La guerra de los franceses en Portugal cada vez se tornaba más desesperada. Los objetivos estratégicos no se cumplían. Mássena no logra una derrota definitiva de los ingleses en la sierra de Buçaco el 27 de septiembre de 1810 y como reacción desesperada las tropas francesas saquean Coimbra. El duelo entre franceses y británicos comenzó en la batalla, propiamente dicha, de Torres Vedras, el 11 de octubre de 1810. Wellington contra Mássena, cara a cara. Los franceses no se imponen pero los británicos, a pesar de la ventaja táctica y su buen aprovisionamiento, no logaran la victoria definitiva sobre las tropas de Napoleón. Mássena es frenado en Torres Vedras y acude en su auxilio Soult, a comienzos de 1811, tras apoderarse de Olivenza (hoy bajo soberanía española). Soult no logra grandes avances puesto que es detenido en Badajoz y sus formidables murallas y Mássena no tiene más remedio que comenzar a retirarse hasta Santarem. Las tropas francesas están enrabietadas por no poder romper las líneas de Torres Vedras y pagan con la población civil su frustración. Se suceden saqueos y atrocidades en territorio portugués al paso de las tropas de Napoleón.

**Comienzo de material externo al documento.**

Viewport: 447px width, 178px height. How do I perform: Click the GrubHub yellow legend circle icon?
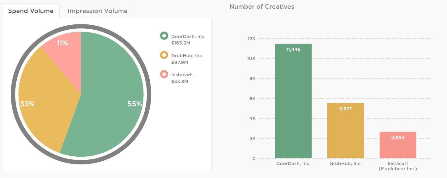tap(164, 55)
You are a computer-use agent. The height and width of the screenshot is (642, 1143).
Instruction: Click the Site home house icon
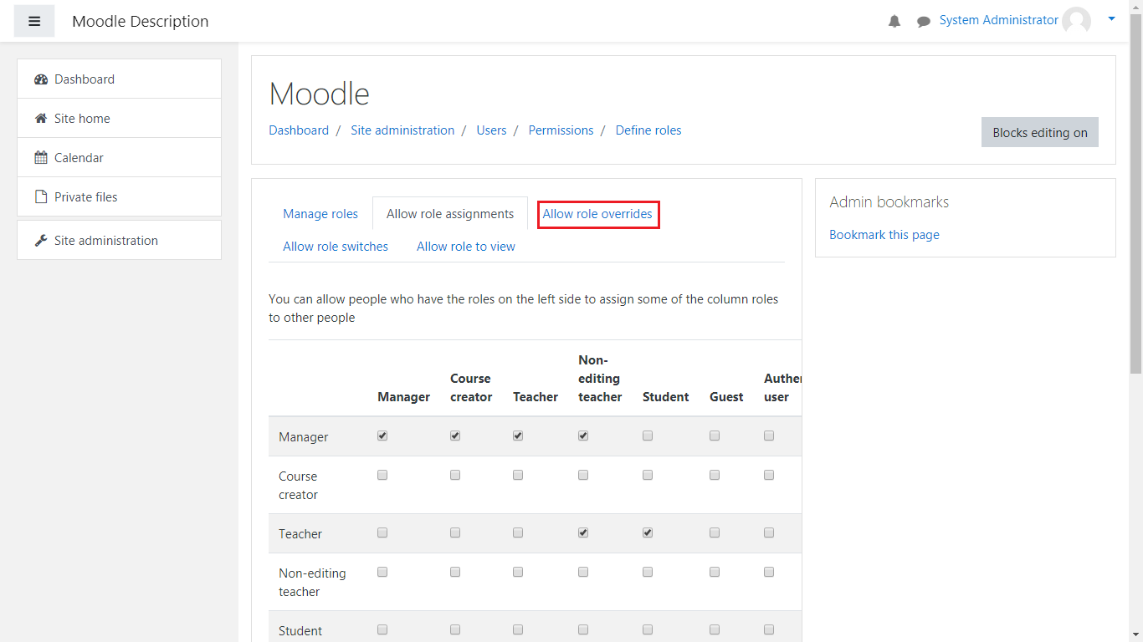41,119
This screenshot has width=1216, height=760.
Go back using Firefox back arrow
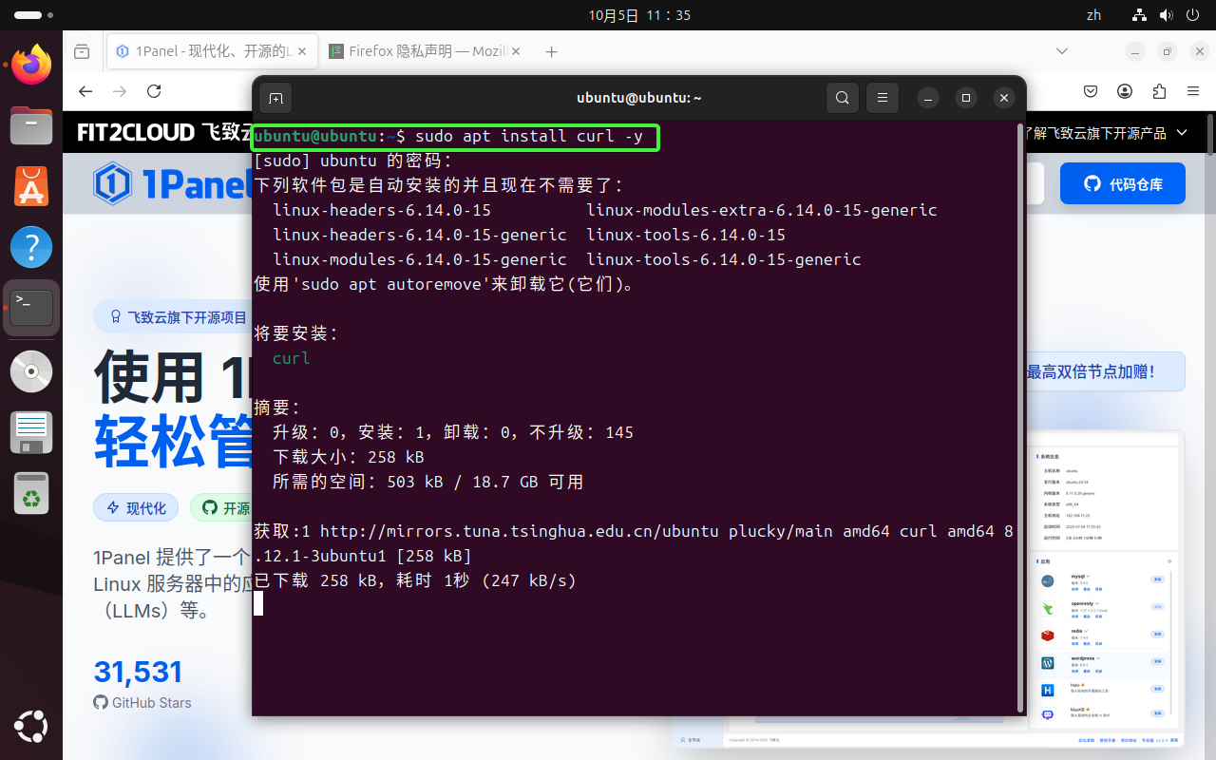pos(86,91)
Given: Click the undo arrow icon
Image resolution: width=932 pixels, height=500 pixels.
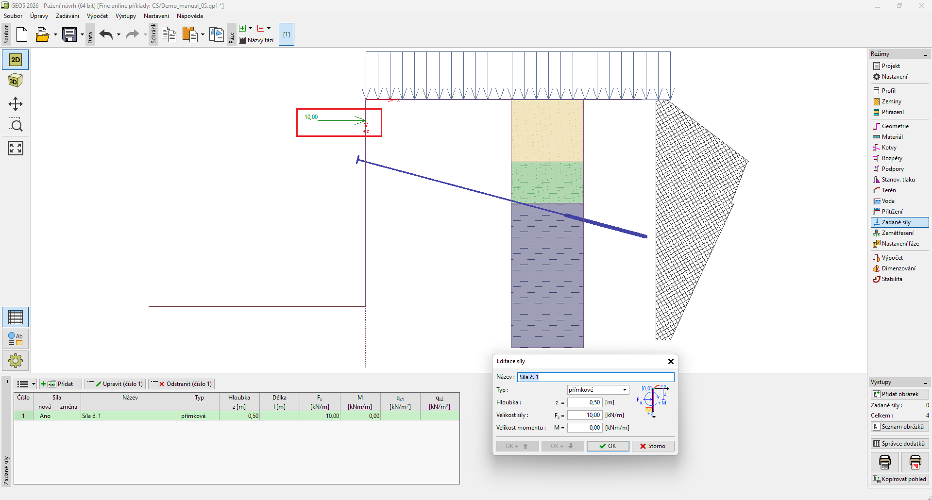Looking at the screenshot, I should pos(106,34).
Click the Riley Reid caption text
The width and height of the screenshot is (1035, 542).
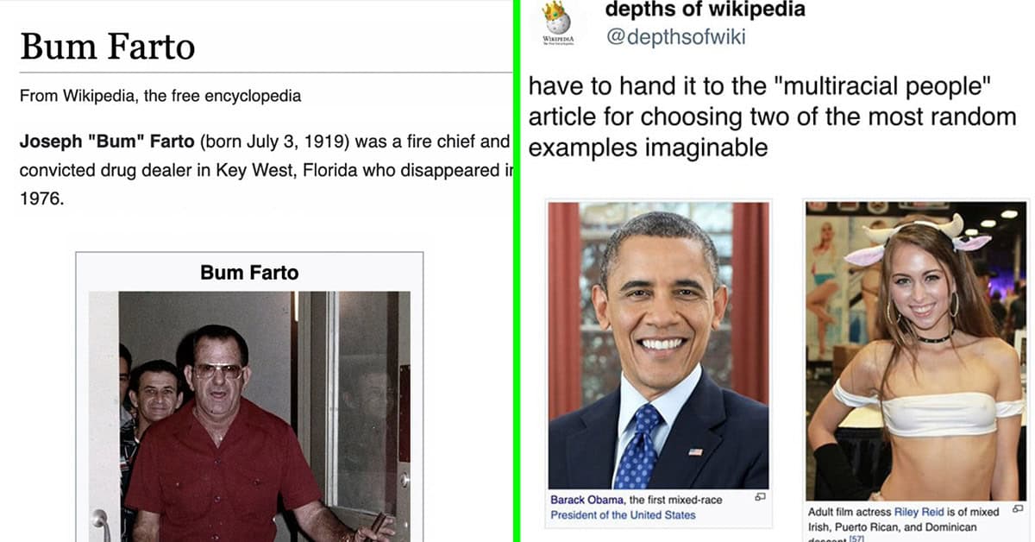pos(903,525)
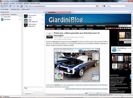The width and height of the screenshot is (133, 98).
Task: Open the history dropdown next to the globe
Action: coord(25,6)
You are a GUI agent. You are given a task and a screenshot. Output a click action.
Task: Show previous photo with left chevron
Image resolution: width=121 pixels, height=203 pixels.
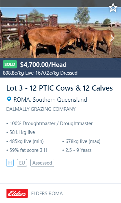(x=9, y=38)
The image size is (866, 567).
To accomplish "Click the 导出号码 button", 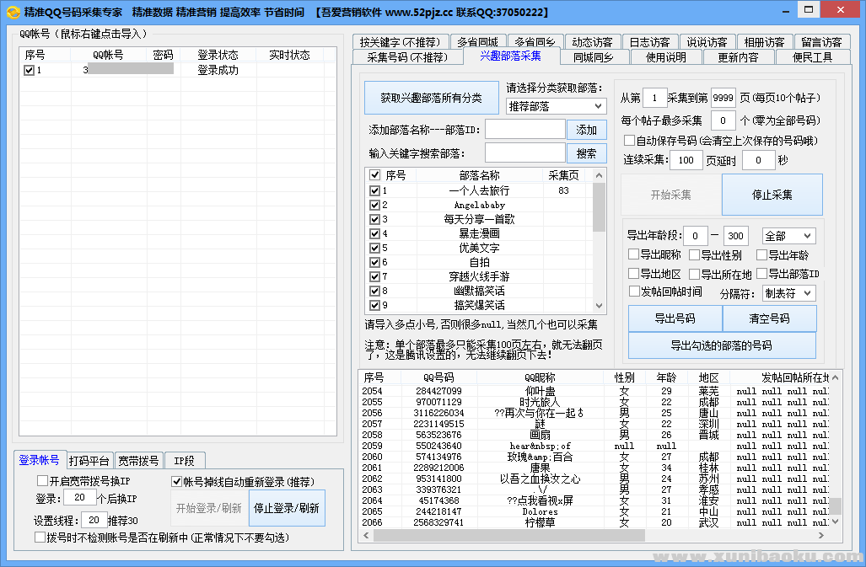I will pos(675,318).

A pesar del eficaz papel defensivo de Torres Vedras las desavenencias entre los mandos español, portugués y británico eran muy frecuentes. El general español, de ascendencia irlandesa, Joaquín Blake declaró lo siguiente ante la amenaza británica de reducir sus suministros: “No temo que llegue este caso porque tengo por cierto que en auxiliarnos hacen los ingleses su propia causa: más aún cuando así fuere no debemos olvidar que la nación en su primer impulso no contó con auxilio ninguno de la tierra y así proseguiría aún cuando se viese abandonada.” No obstante el mando francés nunca tuvo un concepto estratégico claro que aplicar en la Península Ibérica. En otras palabras no sabía donde radicaba la clave de una victoria francesa en España y Portugal. Napoleón creía que expulsando a los británicos, y por tanto sus suministros, desaparecería la guerrilla. A pesar de la debacle napoleónica tras el gigantesco desatre de Rusia en 1812 Wellington fue incapaz de llevar a cabo una ofensiva victoriosa y rotunda sobre los franceses en la Península Ibérica. La batalla de los Arapiles en ese mismo año no fue un encuentro decisivo donde Wellington demostró, por enésima vez, su capacidad defensiva pero no ofensiva. Las tropas aliadas se atascaron en Burgos y tuvieron que retroceder a Ciudad Rodrigo, junto a la frontera portuguesa, donde recibían los suministros.Con el fin de la guerra y la expulsión definitiva de las tropas francesas a partir de 1814 las líneas de fortificaciones construidas en el estuario del Tajo revelaron su auténtico valor y papel en la victoria. De hecho Wellington entre el carrusel de títulos y honores que atesoró tras la guerra (Generalísimo de los Ejércitos de España, Órdenes de San Fernando, Toisón de Oro, Marqués del Duero, Conde de Vimeiro, Duque de la Victoria,…) añadió el simbólico de Marqués de Torres-Vedras.

 

Conclusiones

Actualmente las líneas de Torres Vedras, una vez finalizada la guerra peninsular, fueron desartilladas en 1818. Es curioso que paralalemante los británicos construyeron una línea defensiva en la Real Isla de León, en 1810, para proteger Cádiz del asedio napoleónico. Ayer las líneas fortificadas de Torres Vedras fueron un artilugio bélico pero hoy son un reclamo turístico puesto que fueron declaradas como Patrimonio Nacional portugués en 2018, siendo clasificado como Monumento Nacional el 21 de marzo de 2019. Un vestigio del turbulento pasado bélico de Europa, y de la unión de los dos países ibéricos contra Napoleón.